Il Var e quella falsa utopia di un campionato più equilibrato

di Nino Flash |

E così se ne andò anche il terzo scudetto dell’Era Var.

Per anni era stato invocato uno strumento che potesse correggere le sviste arbitrali, perché queste “favoriscono soprattutto le grandi squadre”, “falsano il campionato”, ecc…

Non c’è dubbio che con la Var siano stati eliminati alcuni errori evidenti, ma è altrettanto vero che – almeno in Italia – molte decisioni prese col sostegno delle immagini hanno lasciato perplessi, o addirittura sono risultate sbagliate.

Questi tre anni di applicazione del mezzo tecnologico dovrebbero aver fatto capire quanto difficile sia giudicare un’azione anche con dieci telecamere puntate. L’utopia di vedere una partita senza errori arbitrali è evaporata come acqua al sole.

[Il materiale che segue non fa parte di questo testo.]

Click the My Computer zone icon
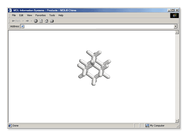This screenshot has width=187, height=136. point(148,125)

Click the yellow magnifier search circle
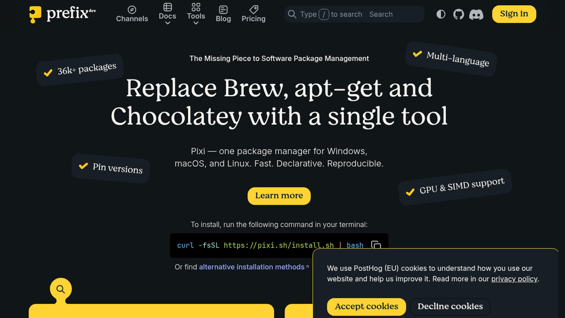click(61, 289)
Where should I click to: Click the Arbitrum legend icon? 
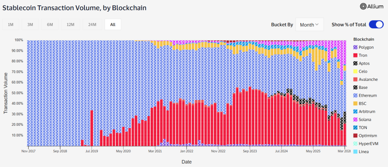(355, 111)
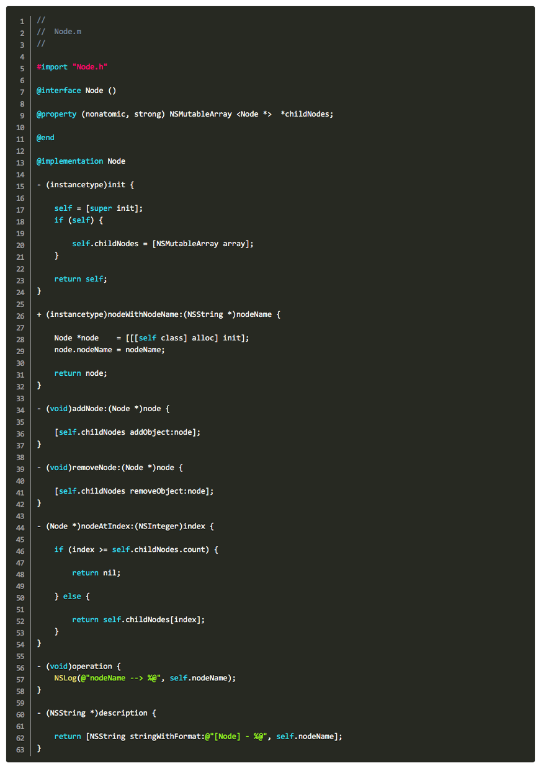Click nodeWithNodeName: in the method signature
541x769 pixels.
[145, 314]
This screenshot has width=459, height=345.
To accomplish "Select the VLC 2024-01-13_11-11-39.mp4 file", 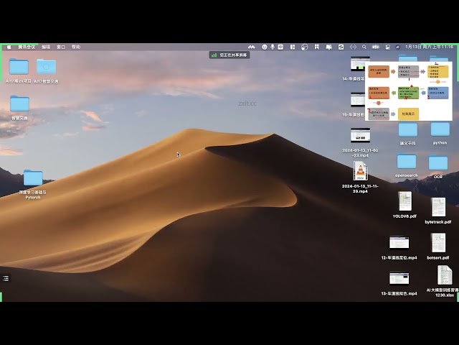I will tap(360, 171).
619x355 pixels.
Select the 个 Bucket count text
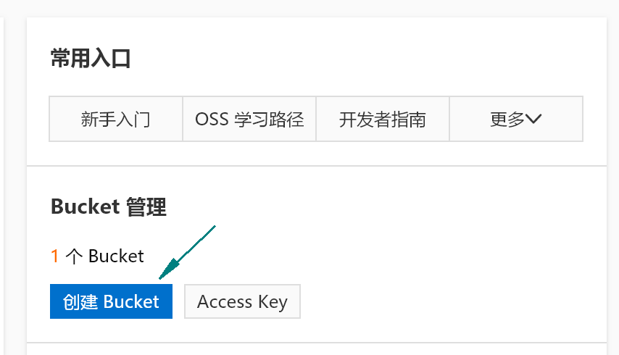pyautogui.click(x=105, y=256)
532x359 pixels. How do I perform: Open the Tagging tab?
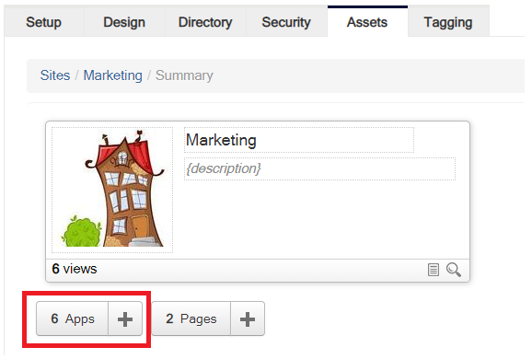pyautogui.click(x=448, y=22)
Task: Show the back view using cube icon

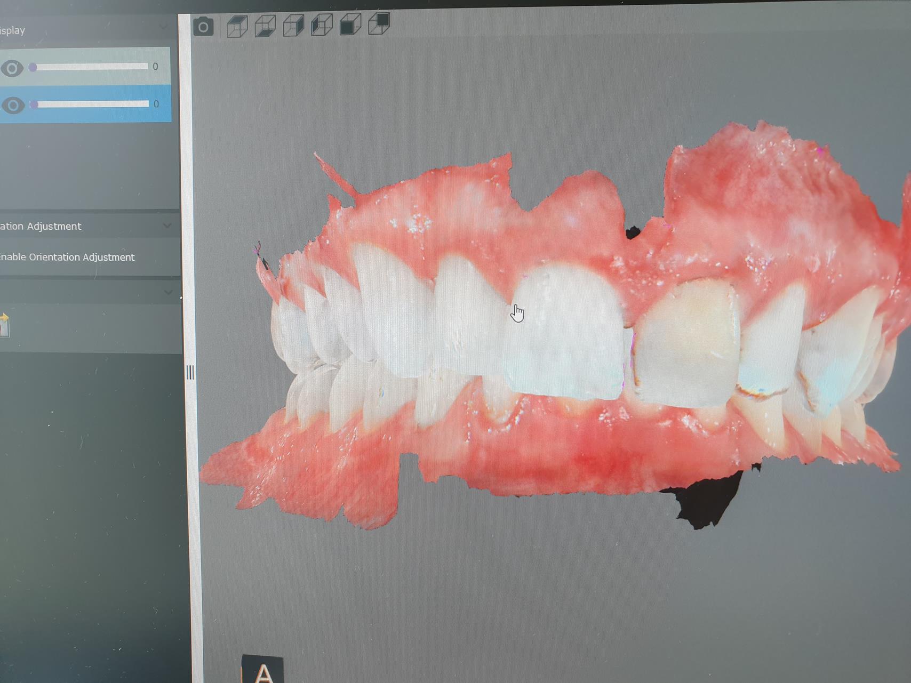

La questione dei rigori dice tutto: quest’anno chiuderemo intorno ai 190 rigori assegnati in Serie A (con una media di 5 rigori a giornata, contro i 2,87 rigori a giornata del campionato 2010-11). Sembrano i tiri liberi del basket, ormai. Ma a che pro?

Poche storie! Questi tre anni di Var ci riconsegnano un calcio peggiore per diversi motivi:

  1. Le polemiche, anziché placarsi, sono aumentate, perché quando sbaglia la tecnologia l’errore è ancora più inaccettabile. E le dietrologie si sprecano, più di prima.
  2. Le azioni vengono giudicate più dalle immagini che dalla sensibilità dell’arbitro, che a volte sembra ridotto a una marionetta guidata dalla regia varista. Si è così creato il mostro del “rigore televisivo”, quello non visto sul campo ma sul monitor 4k.
  3. Si è prodotto uno sport diverso dal calcio giocato da milioni di persone: uno scollamento tra il mondo professionistico e quello amatoriale dove ancora si sbaglia “a occhio nudo”.

Però il vento pro-Var all’inizio soffiava forte perché c’era l’intimo convincimento che finalmente avrebbero vinto quelli che per anni erano stati penalizzati da una classe arbitrale succube di qualche squadra potente. Forse una.

E quando al minuto 37 di Juventus-Cagliari del 19 agosto 2017 venne fischiato il primo rigore-Var contro la Juve, tutta l’Italia tirò un sospiro di sollievo. Ma Buffon lo parò e vincemmo con emblematico 3-0.

Tre anni sono passati, tre scudetti pure.

Ma toglietela questa inutile Var, così riavremo il calcio più bello!

Tanto alla fine vince sempre la Juve.